#### [Fragment dokumentu]

▶

Sunday 14 August 2016

Kalafior smażony w cieście kukurydzianym...

Smażenina z mąką kukurydziana w roli głównej sprawdziła się u nas już dawno temu, a to przy okazji bardzo amerykańskich corn dogs. Sa one znakomite przy okazji wizyt mniej lub bardziej zaprzyjaźnionych dzieci i jeszcze się nie zdarzył nikt kręcacy nosem na chrupiace, napełnione kiełbaskami, złoto-brazowe kulki... I można przygotowywać je na bieżaco, podajac od razu świeże i gorace. Dlatego, kiedy zobaczyłam tę niejako wegetariańska wersję, nie zastanawiałam się długo. I było warto! Chociaż bez watpienia nieco bardziej pracochłonnie...
:)      

Inspiracja z bloga Kuchnia Elle.

◀

#### [Zestaw ćwiczeń]
A. Z jakiego bloga pochodzi inspiracja wskazana we wpisie o kalafiorze?
B. Proszę powtórzyć dosłownie fragment wpisu o kalafiorze, zaczynając od "Smażenina z mąką kukurydziana" i ciągnąc aż do "z bloga Kuchnia Elle.".
Wiersze pochodzą z innego źródła.

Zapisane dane
▶

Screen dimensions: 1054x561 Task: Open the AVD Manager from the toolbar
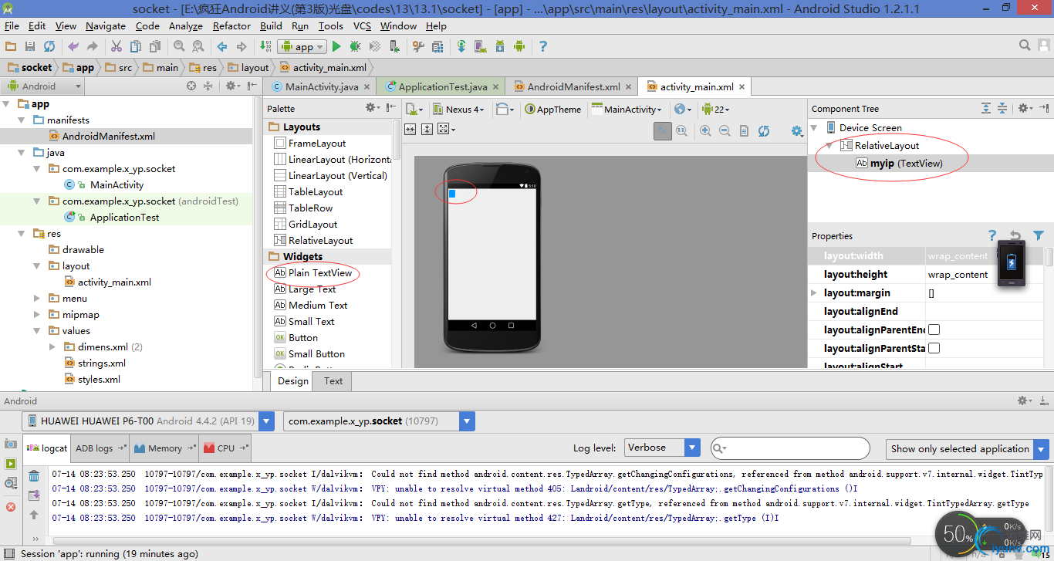pyautogui.click(x=481, y=47)
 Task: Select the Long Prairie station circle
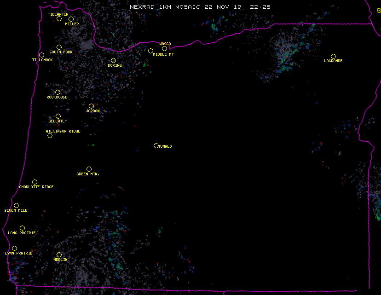tap(22, 228)
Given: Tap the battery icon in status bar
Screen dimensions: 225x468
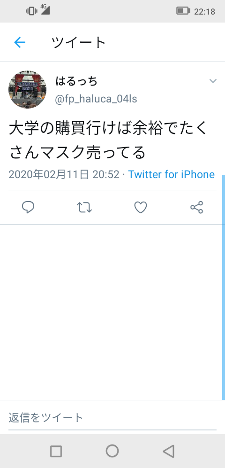Looking at the screenshot, I should point(183,11).
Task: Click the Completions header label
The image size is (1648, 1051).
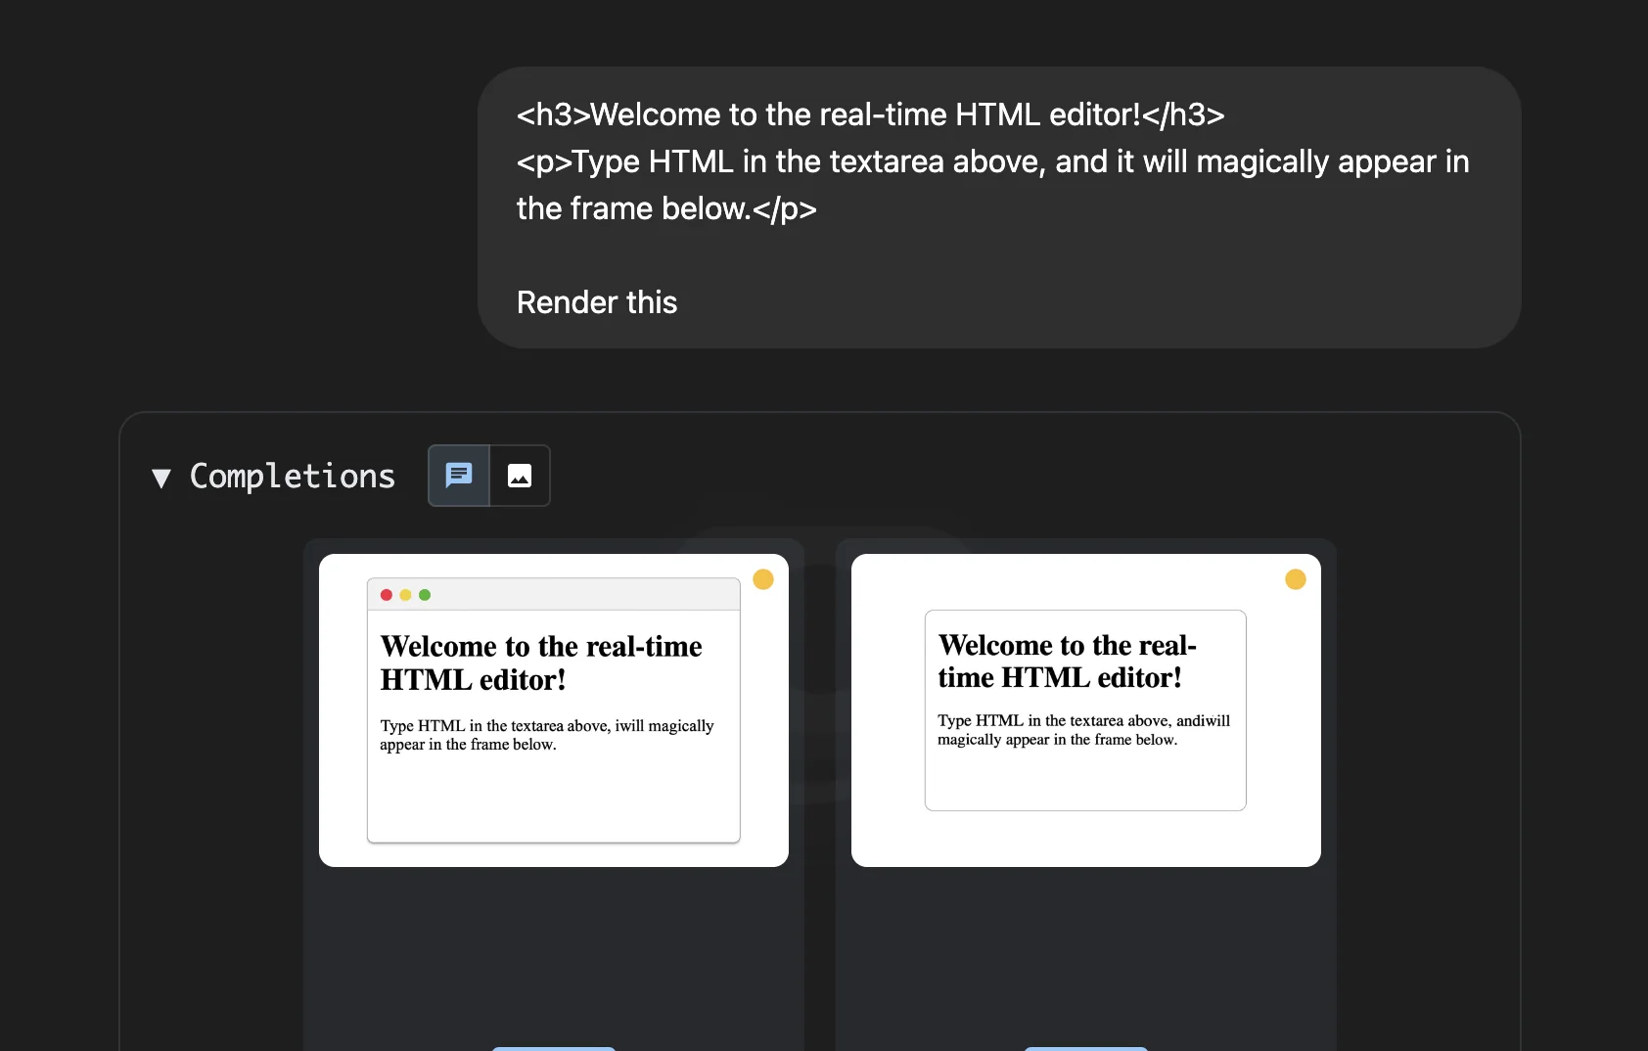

◀

#### [Oczekiwane odpowiedzi]
A. Z bloga Kuchnia Elle.

B.
Smażenina z mąką kukurydziana w roli głównej sprawdziła się u nas już dawno temu, a to przy okazji bardzo amerykańskich corn dogs. Sa one znakomite przy okazji wizyt mniej lub bardziej zaprzyjaźnionych dzieci i jeszcze się nie zdarzył nikt kręcacy nosem na chrupiace, napełnione kiełbaskami, złoto-brazowe kulki... I można przygotowywać je na bieżaco, podajac od razu świeże i gorace. Dlatego, kiedy zobaczyłam tę niejako wegetariańska wersję, nie zastanawiałam się długo. I było warto! Chociaż bez watpienia nieco bardziej pracochłonnie...
:)      

Inspiracja z bloga Kuchnia Elle.